Почему стыдно — вопрос, и детям объяснить трудно, но мы понимаем: в любви признаваться страшно, мучительно и стыдно именно потому, что почувствовавший любовь ополовинивается, осознает себя самонедостаточным, недочеловеком, калекой, без другого он лишь У, ему нужна половина до целого. Он и есть пол, свой пол (называемый еще по-русски срамом и стыдом). Русское слово «пол» и произошло от слова «половина». Пол — это как раз линия отрыва, то, что об этом напоминает. Точно о том же трактует и слово sex, родственное слову «секатор» или «сектор». Секс у человека — это то место, где его отрезали и через которое он может обрести целостность. Говоря о своей любви, люди обнажают свой пол в широком смысле слова, даже герои русской классики совсем уж бестелесные — и те страшно стыдятся своих признаний, как стыдились бы оскорбительной для другого собственной наготы.

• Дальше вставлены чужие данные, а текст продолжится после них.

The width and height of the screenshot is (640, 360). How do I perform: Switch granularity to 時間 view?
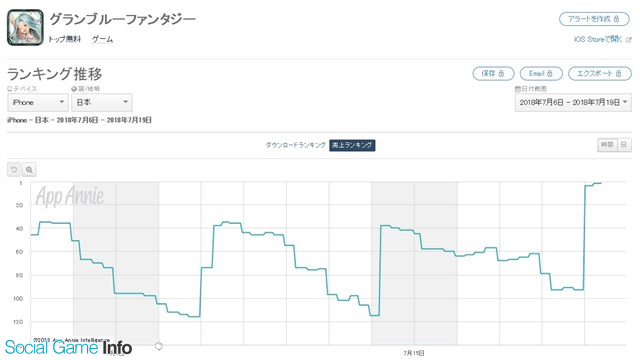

Если отбросить всю эту метафизику, то ни Штольцу, ни чеховскому Лопахину, никакому другому практическому человеку никогда и не уразуметь, что стыдного в любовном признании. Ну подумаешь, сказал девушке «люблю», так что ж того? Когда это не та самая любовь из «Пира», то и вправду ничего. Поболит — пройдет, мало ли на свете представителей противоположного пола!
Но платоновская любовь со вселившейся в нее русской душой — совсем другое дело. Эти вот самые слова — объяснение и признание, с акцентом на непонятность и скрытое преступление — наше русское словесно-душевное изобретение. Объясняемся и признаемся только мы, а европейцы попросту говорят о своей любви (dire, tell) без наших тонкостей и уточнений.

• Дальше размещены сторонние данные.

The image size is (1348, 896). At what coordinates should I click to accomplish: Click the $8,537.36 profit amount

Вот и Штольц, объясняясь в любви, попросту tells о ней. Почти даже назвав само это чувство болезнью мозга:
«— Но я вас люблю, Ольга Сергеевна! — сказал он почти сурово. — Вы видели, что в эти полгода делалось со мной! Чего же вам хочется: полного торжества? чтоб я зачах или рехнулся? Покорно благодарю!»
На объяснение он пошел, расстроившись от своего внешнего вида, посмотревшись в зеркало: «Нет сил! — говорил он дальше, глядясь в зеркало. — Я ни на что не похож… Довольно!».
Циник ли он? Да нет. Обычный крепкий парень, вменяемый, совершенно не желающий идти на крест из-за пришедшего чувства. Он и объясняется-то, чтобы наладить обмен веществ. И Ольга вполне ему пара, несмотря на всю свою вегетатику, взбудораженную Обломовым. Но любила-то она Илью Ильича. Именно потому, что он, в отличие от Штольца, — типичная половина, душа прекрасная, чувствительная, а воли — ноль. Вот приставь к нему волю, и пойдет сотворенный из двух половин человек, зашагает, побежит. Такая половинка для русской женского сердца — сладкая приманка, кому еще, как не ему, впору служить, приносить жертвы, спасать от неминуемой гибели.
Оболтус Обломов в своей половинчатости ничем не уступает Демону или Инсарову/Рахметову/Базарову, тоже идеальным половинкам, наделенным волей, но лишенным чувств. Женщины оттого так и любят такой тип, что есть что отдать гению или герою, все у него сосредоточено на одном и все ведет к бессмертию, а теплоты и жизни, простой обыденности им не хватает. Обломов такой же идеальный объект для помещения в него чувств русской женщины. Настоящий русский любовный герой — никакой надежды — погибнет определенно. Есть в нем и антиобыденность, и непрагматичность — качества, удачно приправляющие гибельность и возбуждающие женскую готовность сделаться половиной, парой, опорой. Но русская любовь почти никогда не заканчивается счастьем, половины не сходятся. Потому что — не судьба. Старшая сестра-судженица всегда в меньшинстве, и поэтому ее голос всегда намного слабее злобного шипения ее сестер.